Кошмар, да что делать-то? Паша одновременно и ждал большей ясности, и боялся узнать, что док для них так скрупулёзно готовил.

Когда уже придёт тот момент для геройства.

– Долго ещё? – всё же решил он участливо поинтересоваться, привлекая доктора вновь к себе. Тот и правда отвлёкся, но уже изменился в лице.

– Я ценю, что ты пытаешься быть хорошим пациентом. Но я знаю, что это не ты. Можешь расслабиться. Не люблю, когда ты выглядишь так жалко, – на одном дыхании произнёс доктор.

На коже выступил холодный пот.

Он всё ещё доктор. Он всё ещё та пугающая психиатрическая машина, которая видела его насквозь.

Они уже обречены. Они уже в его лапах.

Что ему оставалось?

– Громко думаешь, – припечатал напоследок доктор Крашник и вернулся к работе.

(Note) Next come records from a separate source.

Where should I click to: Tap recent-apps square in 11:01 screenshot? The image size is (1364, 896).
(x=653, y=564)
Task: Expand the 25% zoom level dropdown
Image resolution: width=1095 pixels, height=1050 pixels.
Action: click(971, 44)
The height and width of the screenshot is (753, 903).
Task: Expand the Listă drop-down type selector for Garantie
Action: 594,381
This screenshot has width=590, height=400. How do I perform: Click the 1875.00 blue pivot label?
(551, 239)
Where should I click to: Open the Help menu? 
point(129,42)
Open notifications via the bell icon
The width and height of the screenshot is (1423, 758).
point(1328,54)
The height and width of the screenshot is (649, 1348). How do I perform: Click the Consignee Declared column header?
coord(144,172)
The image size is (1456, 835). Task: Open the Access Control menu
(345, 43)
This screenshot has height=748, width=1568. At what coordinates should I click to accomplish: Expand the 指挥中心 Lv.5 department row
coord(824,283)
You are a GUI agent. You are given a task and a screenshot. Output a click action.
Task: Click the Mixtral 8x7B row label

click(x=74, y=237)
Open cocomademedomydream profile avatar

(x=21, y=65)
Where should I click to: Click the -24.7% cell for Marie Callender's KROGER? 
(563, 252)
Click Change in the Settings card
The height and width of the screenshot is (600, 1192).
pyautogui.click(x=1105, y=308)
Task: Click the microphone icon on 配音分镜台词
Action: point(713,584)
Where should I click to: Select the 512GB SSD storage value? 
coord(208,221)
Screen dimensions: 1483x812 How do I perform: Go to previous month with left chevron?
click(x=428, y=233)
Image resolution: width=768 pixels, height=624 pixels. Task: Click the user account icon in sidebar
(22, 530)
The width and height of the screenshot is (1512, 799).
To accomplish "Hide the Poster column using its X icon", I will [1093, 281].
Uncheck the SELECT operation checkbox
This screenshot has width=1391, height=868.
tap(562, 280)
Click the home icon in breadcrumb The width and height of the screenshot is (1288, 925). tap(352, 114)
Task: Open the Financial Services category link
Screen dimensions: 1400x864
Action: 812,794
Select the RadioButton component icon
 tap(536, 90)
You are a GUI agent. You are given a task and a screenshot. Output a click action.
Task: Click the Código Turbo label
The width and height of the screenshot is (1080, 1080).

– Как хочу, так и думаю, – сдался Паша. – Решил, что с вами надо нежничать, но как я мог забыть, кто вы.

– Ты прав. Забывать не стоит, – кивнул он, не поворачиваясь.

– Развяжите Луизе кляп.

– С чего это? – доктор всё же был заинтересован в общении, то ли чтобы отслеживать состояние, то ли чтобы самому сильно не загонятся и не чувствовать себя преступником.

– С того, что он ей не нужен. Развяжите, – повторил Паша без намёка на просьбу.

Тем не менее доктор встал и выполнил требование.

Повязку Луизы он бросил рядом с пашиной на тумбочку, подальше от глаз, и лаконично спросил у девушки:

– Ну что, ругаемся?

– Закатай губу, – она отвернулась от них обоих. Её эго на секунду, безотносительно ситуации, показалось Паше очень привлекательным.

Однако продолжения не последовало, доктор только прищурился и хмыкнул на девушку, после чего ненадолго оставил их.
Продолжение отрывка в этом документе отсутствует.